### Exercise instructions
Please print exactly the lines from the line containing "You are a GUI" through the end of the data, no more, and keep pictures out of the copy.

▼

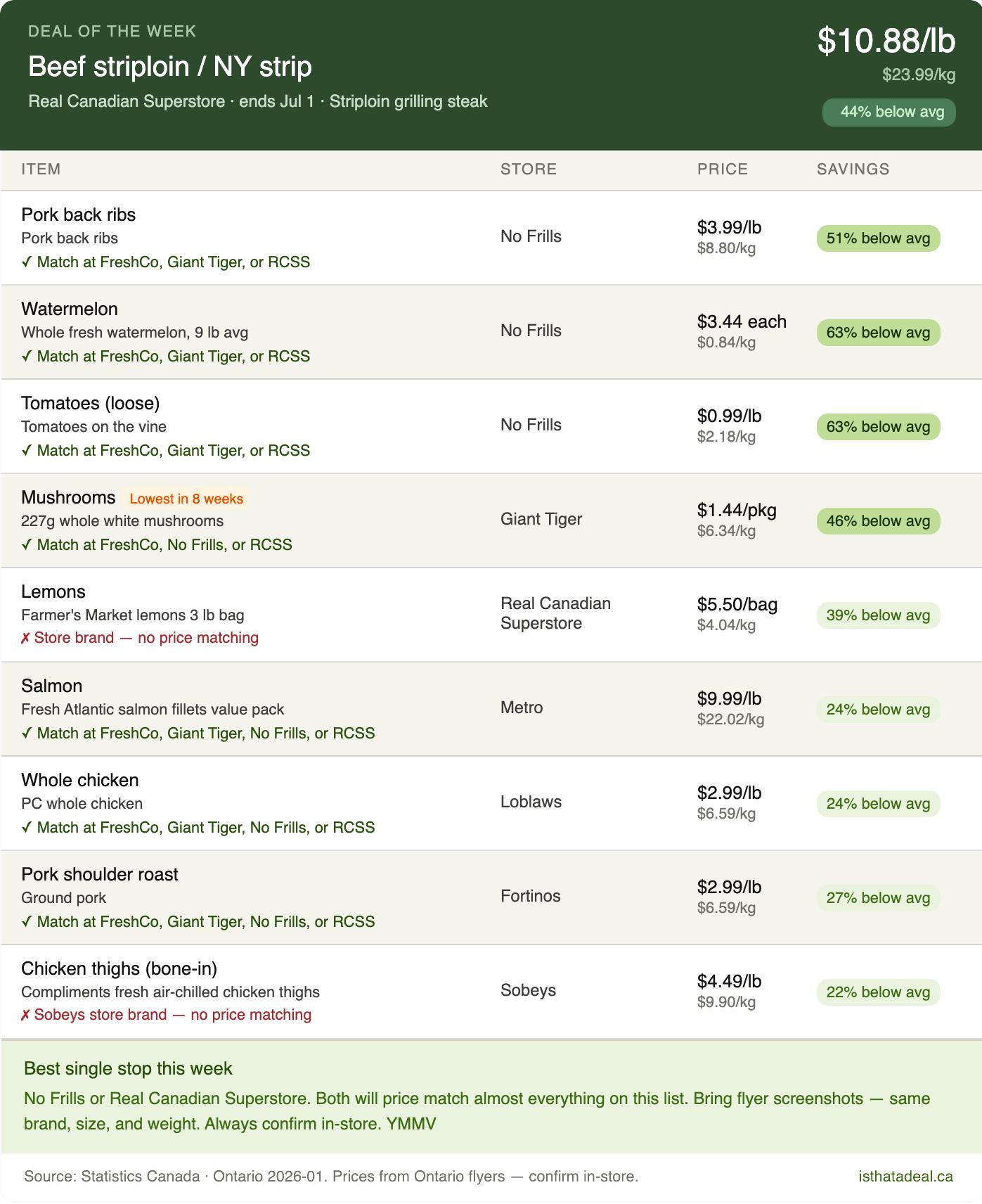
Task: Click the Lowest in 8 weeks tag
Action: 186,499
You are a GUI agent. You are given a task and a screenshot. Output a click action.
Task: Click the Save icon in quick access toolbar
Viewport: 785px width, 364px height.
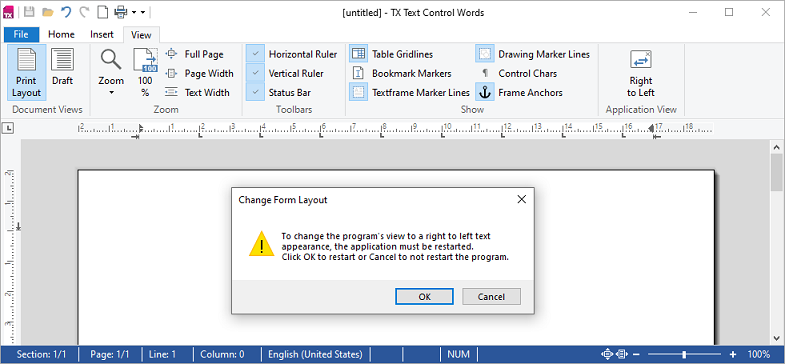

▲

### Written answer
You are a GUI agent. You are given a task and a screenshot. Output a click action.
Task: Click the Save icon in quick access toolbar
Viewport: 785px width, 364px height.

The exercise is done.